**Data to examine**

☆ ☆ ☆

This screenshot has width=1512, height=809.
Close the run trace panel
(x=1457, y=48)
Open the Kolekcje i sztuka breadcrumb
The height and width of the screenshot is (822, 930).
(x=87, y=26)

☆ ☆ ☆

**Your assignment**
Please write out, exactly as they appear, the lines from the one containing "The height and" through the last line of the records above, and nothing more.

**Result of this exercise**
The height and width of the screenshot is (822, 930).
(x=87, y=26)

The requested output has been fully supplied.